Le débat sur la représentation selon la population et l’égalité régionale va durer dix ans, menaçant constamment la viabilité de l’Union. Des réformistes plus radicaux, que George Brown baptise les « Clear Grits », sont d’ailleurs prêts à sacrifier l’Union pour la cause de la représentation selon la population. George Brown veut que l’Union soit repensée, et non pas détruite.

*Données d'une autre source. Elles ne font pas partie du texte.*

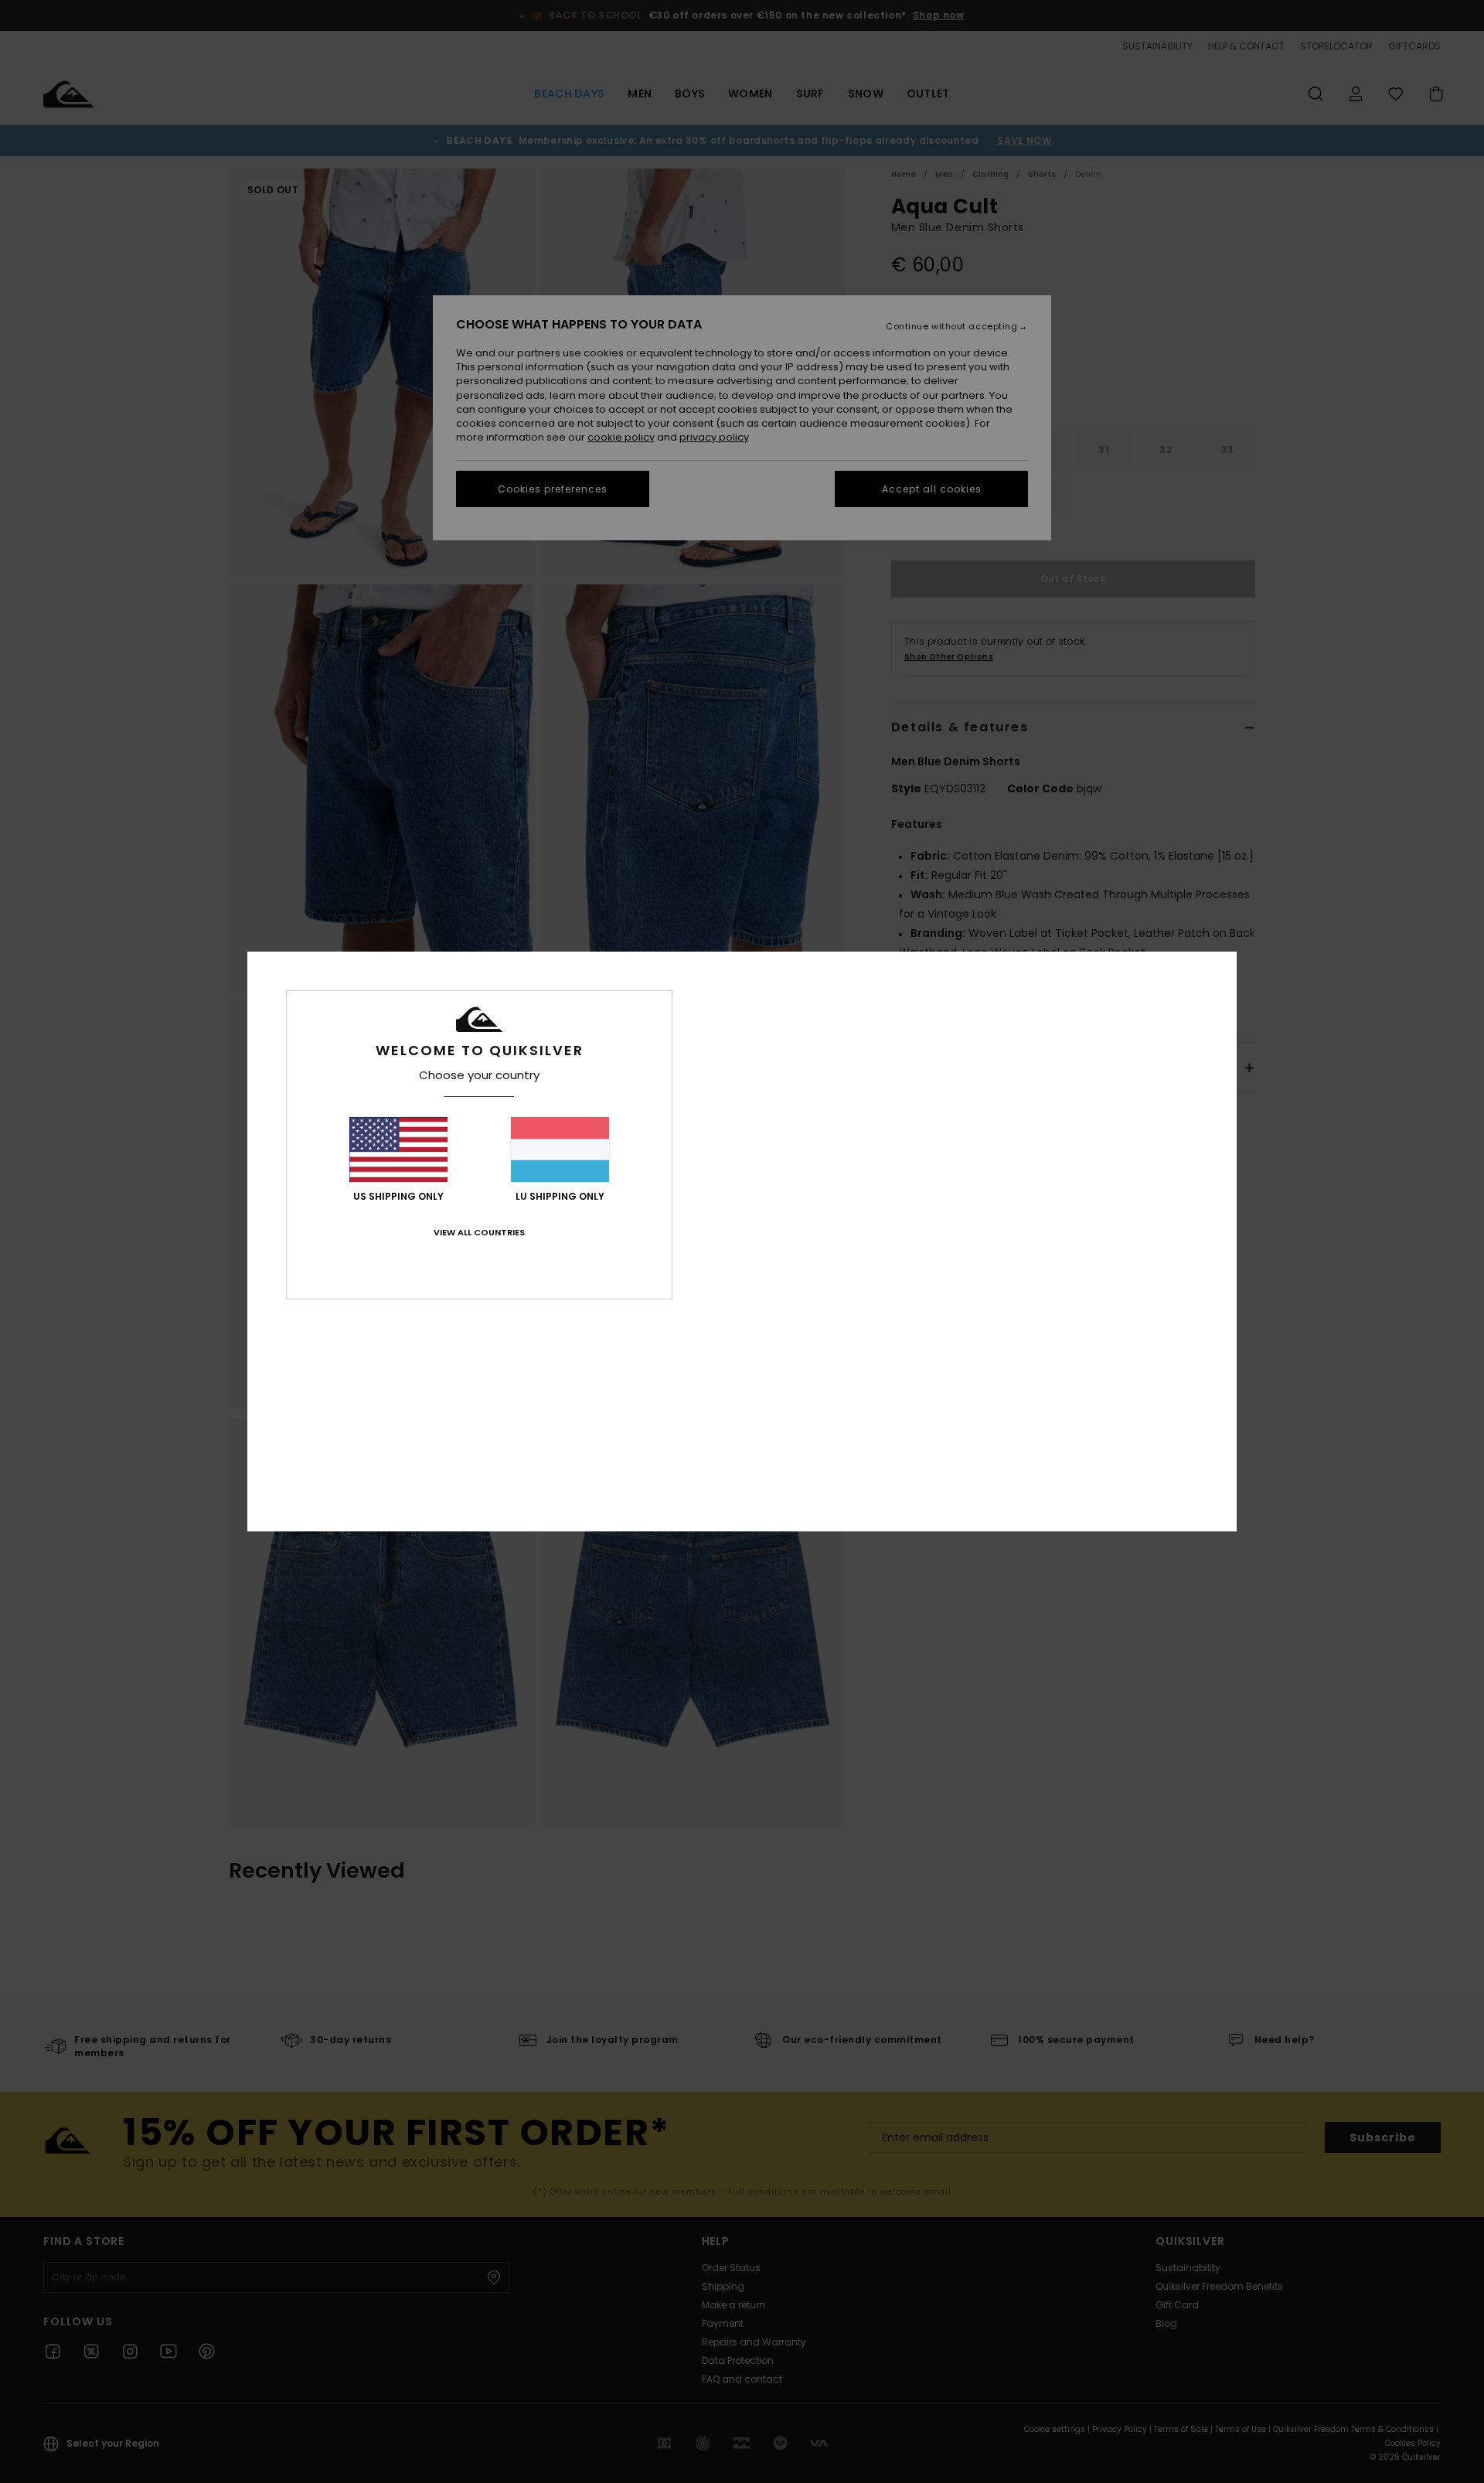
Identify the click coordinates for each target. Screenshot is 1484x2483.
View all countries (479, 1232)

John A. Macdonald et George-Étienne Cartier
George-Étienne Cartier, leader du Parti bleu conservateur dans le Canada-Est, s’oppose à la représentation selon la population. En 1864, les conservateurs du Canada-Ouest, sous le leadership de John A. Macdonald, forment une grande coalition avec lui. Avec l’aide supplémentaire de réformistes modérés tels que Francis Hincks, cette alliance parvient à conserver une majorité à l’Assemblée législative, malgré le large soutien dont bénéficie George Brown dans le Canada-Ouest.
Malgré tout, Macdonald, Cartier, Brown et d’autres leaders prennent néanmoins conscience qu’un compromis entre les deux parties est nécessaire, si l’objectif commun – la Confédération – doit devenir réalité.
Représentation selon la population et Confédération
Plusieurs conférences politiques sont tenues pour discuter de la possibilité d’une Confédération (voir aussi : Conférence de Québec; Conférence de Charlottetown; Conférence de Londres). Y sont présents des délégués de la Province du Canada, de l’Île-du-Prince-Édouard, de Terre-Neuve, du Nouveau-Brunswick et de la Nouvelle-Écosse. La question de la représentation selon la population fait une nouvelle fois l’objet d’un vif débat. Les provinces maritimes, conscientes du faible niveau de leur population, savent pertinemment que la représentation selon la population est inévitable à long terme au sein de l’assemblée fédérale, et qu’une égalité régionale avec les autres provinces canadiennes beaucoup plus peuplées serait ingérable. Craignant néanmoins que leur influence au sein du nouveau gouvernement devienne minimale, le Nouveau-Brunswick et la Nouvelle-Écosse font campagne pour une formule équilibrée.
Les délégués parviennent éventuellement à une solution : le Parlement fédéral sera composé de deux chambres. La Chambre basse, ou Chambre des communes, sera composée de membres élus qui représenteront leur province proportionnellement à sa population : 82 pour l’Ontario, 65 pour le Québec, 19 pour la Nouvelle-Écosse et 15 pour le Nouveau-Brunswick. La Chambre haute, le Sénat, serait par contre composée de 72 membres non élus : chacune des trois régions – l’Ontario, le Québec et les Maritimes – disposera de 24 sièges. Aux termes de l’article 51 de l’Acte de l’Amérique du Nord britannique, le nombre de sièges alloués à chaque province doit être recalculé tous les dix ans en fonction des résultats du recensement (voir aussi : Redistribution des circonscriptions électorales fédérales).